This project will work on making a next text predictor with the utilisation of Natural Language Processing. This project uses the files named LOCALE.blogs.txt where LOCALE is the each of the four locales en_US, de_DE, ru_RU and fi_FI. The data is from a corpus called HC Corpora.
library(tidytext)
library(dplyr)
We will load the blogs, twitter and news data into a dataframe and prepare a sample of the blogs file using the rbinom function
con <- file("final/en_US/en_US.blogs.txt", "r")
rawblogs <- data.frame(readLines(con))
close(con)
rawblogs$blogid <- rownames(rawblogs)
con <- file("final/en_US/en_US.news.txt", "r")
rawnews <- data.frame(readLines(con))
rawnews$newsid <- rownames(rawnews)
close(con)
con <- file("final/en_US/en_US.twitter.txt", "r")
rawtwitter <- data.frame(readLines(con))
rawtwitter$tweetid <- rownames(rawtwitter)
close(con)
# making a sample set from dataset using rbinom
set.seed(3223)
samplerawblogs <- data.frame(eachline = rawblogs[rbinom(nrow(rawblogs), 1, 0.60)==1,])
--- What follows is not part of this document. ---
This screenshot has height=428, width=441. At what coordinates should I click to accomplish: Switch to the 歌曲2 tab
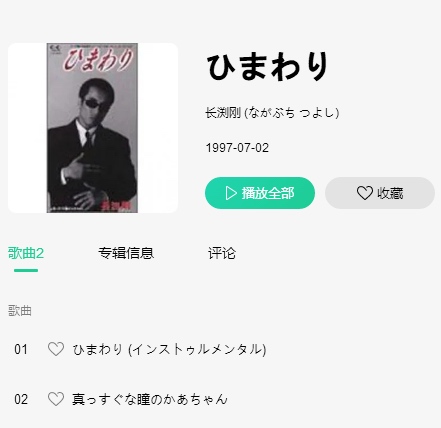[26, 253]
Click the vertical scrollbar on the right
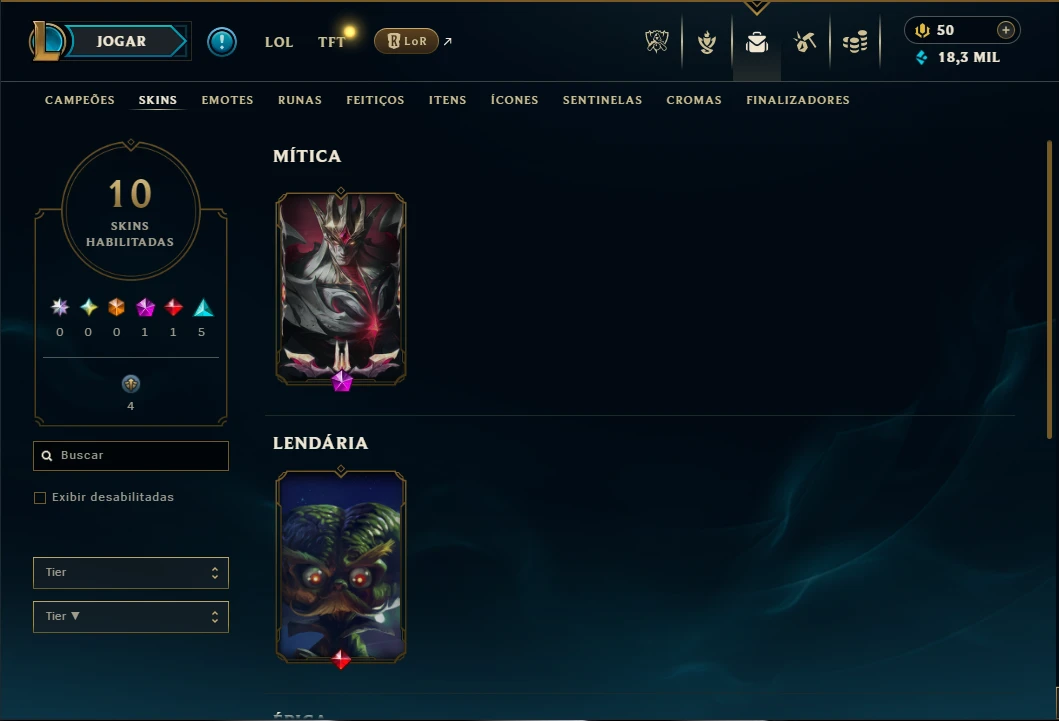This screenshot has width=1059, height=721. [x=1049, y=290]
tokenblogs <- samplerawblogs %>% unnest_tokens(word, input = eachline.readLines.con.) %>% filter(grepl("^[a-z]+$", word))
wordfrequency <- tokenblogs %>% count(word, sort=TRUE)
barplot(wordfrequency$n[1:10], names.arg = wordfrequency$word[1:10], las = 2, main = "Frequency of most common words", ylab = "Frequency", col = "steelblue")
Generating a 2-gram dataset
# 2-gram generation
bigram <- tokenblogs %>% group_by(eachline.blogid) %>% mutate(nextword = lead(word)) %>% filter(!is.na(nextword)) %>% mutate(bigram = paste(word, nextword))
Sorting the table by frequency of each 2-gram
bifrequency <- bigram %>% count(word, nextword, bigram, sort=TRUE)
barplot(bifrequency$n[1:10], names.arg = bifrequency$bigram[1:10], las = 2, main = "Frequency of most common bigrams", ylab = "Frequency", col = "steelblue")
Generating a 3-gram dataset
# 3-gram generation
trigram <- tokenblogs %>% group_by(eachline.blogid) %>% mutate(nextword = lead(word), nexttonextword = lead(word, n=2L)) %>% filter(!is.na(nextword)) %>% filter(!is.na(nexttonextword)) %>% mutate(trigram = paste(word, nextword, nexttonextword))
Sorting the table by frequency of each 3-gram
trifrequency <- trigram %>% count(word, nextword, nexttonextword, trigram, sort=TRUE)
barplot(trifrequency$n[1:10], names.arg = trifrequency$trigram[1:10], las = 2, main = "Frequency of most common trigrams", ylab = "Frequency", col = "steelblue")
length(unique(tokenblogs$word))
## [1] 190577
This shows that for covering 50% of all the word instances, you need 95,289 unique words and 171,519 words to cover 90%.
Foreign language detection can be achieved by including a dictionary dataset and ensuring that every word token is included in the dictionary. Same can be established by a profanity dictionary and ensuring that every word token is not included in the dictionary
A Backoff model will be used where primarily a 3-gram will be assessed, and if it falls in an unseen n-gram, we will fall to 2-gram, which if unseen, we will fall back to 1-gram. In case of 1-gram, we will perform a check for the most common word.
predictword <- function(word1, word2){
# Trigram check
result <- trifrequency %>% filter(word == word1, nextword == word2) %>% arrange(desc(n))
if (nrow(result) > 0) {
return(result$nexttonextword[1:min(3, nrow(result))])
}
# Backoff to bigram check
result <- bifrequency %>% filter(word == word2) %>% arrange(desc(n))
if (nrow(result)> 0){
return(result$nextword[1:min(3, nrow(result))])
}
# Backoff to unigram check
return(wordfrequency$word[1])
}
The time taken for this predictive model can be assessed.
system.time(predictword("red", "roses"))
## user system elapsed
## 6.377 1.202 8.697